Scars and Vortices Induced by Ship Bow and Shoulder Wave Breaking

[+] Author and Article Information
A. Olivieri, F. Pistani, E. F. Campana

INSEAN, National Ship Research Institute, Via di Vallerano 139, 00128 Rome, Italy

R. Wilson

IIHR, Hydroscience & Engineering, The University of Iowa, Iowa City, Iowa 52242-1585; UT SimCenter, The University of Tennessee at Chattanooga, Chattanooga, TN 37403

F. Stern

IIHR, Hydroscience & Engineering, The University of Iowa, Iowa City, IA 52242-1585

http://www.chesapeakebay.net/info/ecoint3cfm

J. Fluids Eng 129(11), 1445-1459 (Jun 07, 2007) (15 pages) doi:10.1115/1.2786490 History: Received April 17, 2006; Revised June 07, 2007

Experimental data are provided for physical understanding and computational fluid dynamics (CFD) validation for the surface combatant David–Taylor model basin Model 5415 bow and shoulder wave breaking.
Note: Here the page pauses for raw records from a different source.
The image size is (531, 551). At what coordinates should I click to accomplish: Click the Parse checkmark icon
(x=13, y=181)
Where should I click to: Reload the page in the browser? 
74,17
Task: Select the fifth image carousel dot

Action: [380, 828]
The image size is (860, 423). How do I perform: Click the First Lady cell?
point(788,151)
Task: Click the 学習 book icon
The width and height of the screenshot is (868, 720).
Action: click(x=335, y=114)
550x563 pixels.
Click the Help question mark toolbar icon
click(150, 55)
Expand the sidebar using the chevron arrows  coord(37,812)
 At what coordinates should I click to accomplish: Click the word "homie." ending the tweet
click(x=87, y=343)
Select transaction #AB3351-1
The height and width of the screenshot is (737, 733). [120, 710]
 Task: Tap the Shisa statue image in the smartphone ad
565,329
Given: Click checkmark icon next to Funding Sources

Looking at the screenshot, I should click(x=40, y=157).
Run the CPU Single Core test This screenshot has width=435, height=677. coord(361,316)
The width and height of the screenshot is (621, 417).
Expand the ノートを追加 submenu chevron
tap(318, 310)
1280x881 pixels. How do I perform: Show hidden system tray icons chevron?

A photographic study was conducted using 5.72m replica and 3.05m geosim models of Model 5415 over a range of Froude numbers (Fr) to identify Fr and scale effects on wave breaking and choose the best Fr for the local flow measurements, which include near- and far-field means and rms wave elevation and mean velocity under the breaking waves. The larger model and Fr=0.35 were selected due to the large extents of quasisteady plunging bow and spilling shoulder wave breaking. A direct correlation is shown between regions of wave slope larger than 17deg and regions of large rms in wave height variation. Scars characterized by sudden changes in the mean wave height and vortices induced by wave breaking were identified. Complementary CFD solutions fill the gaps in the relatively sparse measurements enabling a more complete description of the bow and shoulder wave breaking and induced vortices and scars. The combined results have important implications regarding the modeling of the bubbly flow around surface ships, especially for bubble sources and entrainment.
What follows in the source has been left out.